■ Required actions
[1] In the passage on the lapsed insurance policy below, why did Bierbaum ask the applicant so urgently for proof of the November and December 2012 premium payments?
[2] Rewrite the paragraph beginning "Subsequently, 18 January 2013" from the passage on the lapsed insurance policy below as a short bulleted list, keeping its main facts.
[3] Carry on with the passage on the lapsed insurance policy below, starting after its final sentence.
>> begin Reading passage
No response to that request was allegedly forthcoming from the
respondent.
[29]
On 7 January 2013, the applicant’s
intermediary notified the applicant in writing that the respondent
could not locate payment
of the December 2012 premium, and requested
that the applicant furnish proof thereof as a matter of urgency.
[30]
Subsequently, 18 January 2013 brought a
flurry of activity:
30.1
Bierbaum advised the applicant by email
that the respondent was unable to trace payment of the premiums paid
by way of EFT for November
and December 2012, and urgently requested
proof thereof as the policy was in danger of lapsing.
30.2
Proof of the applicant’s electronic
payment was transmitted to Bierbaum,
who advised thereupon, that:
30.2.1
On 4 December 2012, the applicant paid,
erroneously, the premium due under Rae’s policy and not his
own; and
30.2.2
The applicant should pay the amount of
R255.17, being the difference in the premium due under Rae’s
policy and his, which
the applicant duly did, utilising, however, the
reference number of Rae’s policy.
30.3
The applicant’s policy lapsed
accordingly.
[31]
Pursuant thereto, the applicant ascertained
the following:
31.1
The November 2012 premium was not paid, as
the respondent did not endeavour to deduct the premium due to it from
the Nedbank account.
31.2
The premium paid by the applicant on 4
December 2012, was that in respect of Rae’s policy.
>> end Reading passage
>> begin Material
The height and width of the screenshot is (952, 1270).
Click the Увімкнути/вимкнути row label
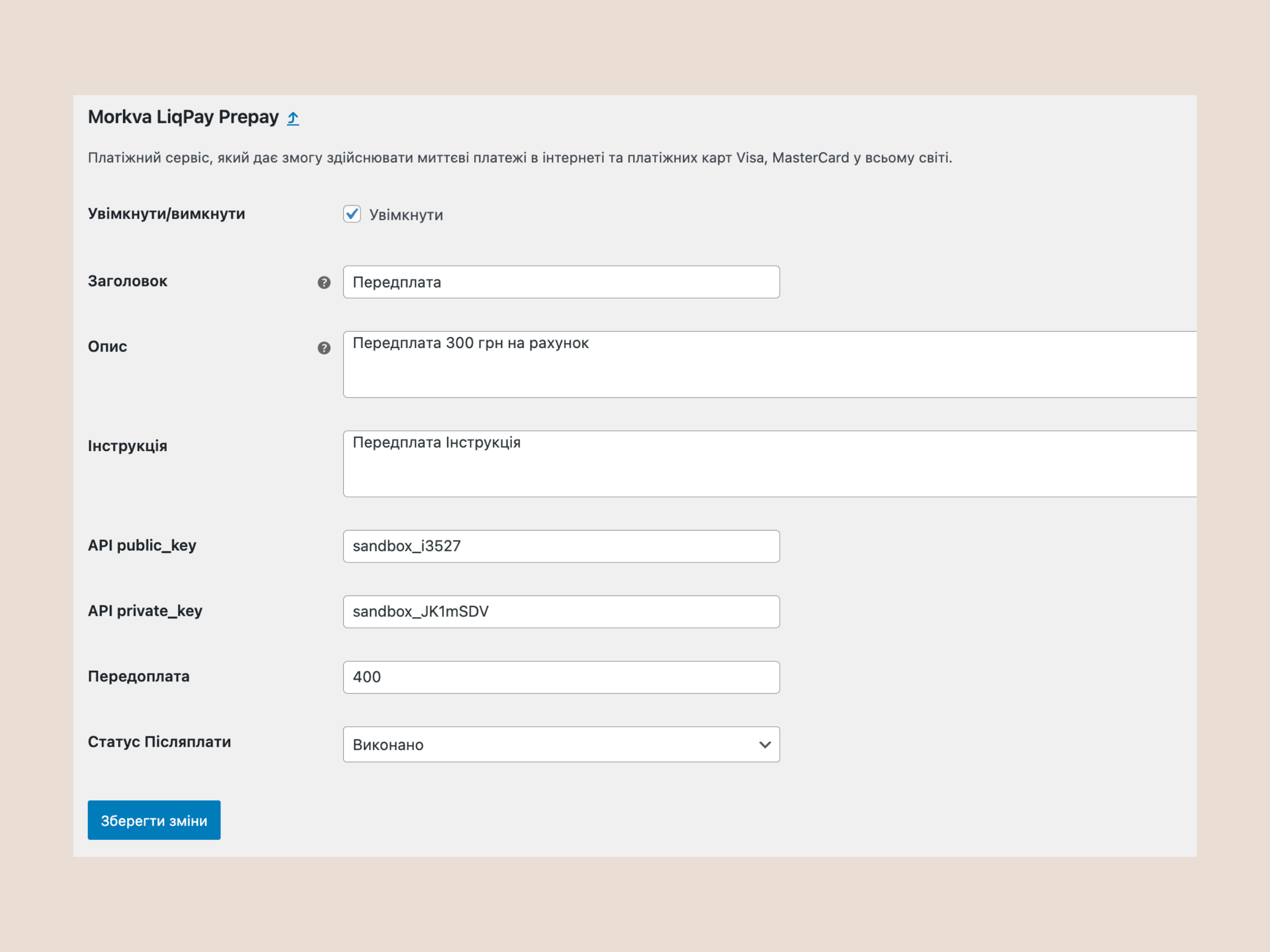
>> end Material
■ Final answers
[1] Bierbaum asked urgently because the respondent could not trace those EFT payments and the policy was in danger of lapsing.

[2]
- On 18 January 2013, Bierbaum emailed the applicant that the respondent could not trace the EFT premium payments for November and December 2012. He urgently asked for proof, since the policy was in danger of lapsing.
- The applicant sent proof of the electronic payment. Bierbaum then advised that on 4 December 2012 the applicant had mistakenly paid the premium on Rae's policy instead of his own.
- Bierbaum told the applicant to pay R255.17, the difference between the premiums on Rae's policy and his. The applicant paid it but used Rae's policy reference number.
- As a result, the applicant's policy lapsed.

[3]
31.3
The amount of the monthly premium payable
under the applicant’s policy was R3 861.00, and that in
terms of Rae’s
policy was R3 605.83.
31.4
On 14 December 2012, the respondent
refunded the amount of R4 076.15 to the Nedbank account.
31.5
The respondent did not deduct the January
2013 premium from the FNB account, as it was authorised to do in
terms of the FNB debit
order authorisation.
[32]
On Monday, 21 January 2013, the following
business day, the applicant paid the sum of R11327.83 to the
respondent, which payment
together with that of R255.17 on 18 January
2013, represented payment of all premiums due to the respondent until
31 January 2013.
[33]
18 January 2013 was a Friday and 21 January
2013, the Monday thereafter, was the next business day.
[34]
On 26 January 2013, the applicant became
aware that the respondent lapsed the policy on 18 January 2013.
[35]
The applicant referred the dispute relating
to the lapsing of the policy to the ombudsman for the long term
insurance industry (‘
the
ombudsman’
), who determined on 5
February 2014, that the respondent’s decision was justified in
the circumstances. The applicant, being
dissatisfied with the
ombudsman’s determination, instituted the current proceedings.
[36]
The applicant, (correctly in my view), did
not proceed at the hearing with the issue, raised on the papers, that
the respondent
had failed to furnish the applicant with one month’s
written notice as required by the policy, and that the cancellation
of the policy as a result thereof, was premature.
[37]
The argument of the applicant was that the
manner in which the respondent implemented the terms of the policy,
and its cancellation
thereof, was unconscionable, illegal and immoral
in the circumstances outlined above. Hence, the court should refuse
to give effect
to the respondent’s conduct in lapsing the
policy.
[38]
The applicant presented a chronology, the
purpose of which was to demonstrate that the applicant was not
reckless in respect of
payment of the premiums under the policy, and,
that he paid promptly upon being advised of non-payment thereof by
the respondent.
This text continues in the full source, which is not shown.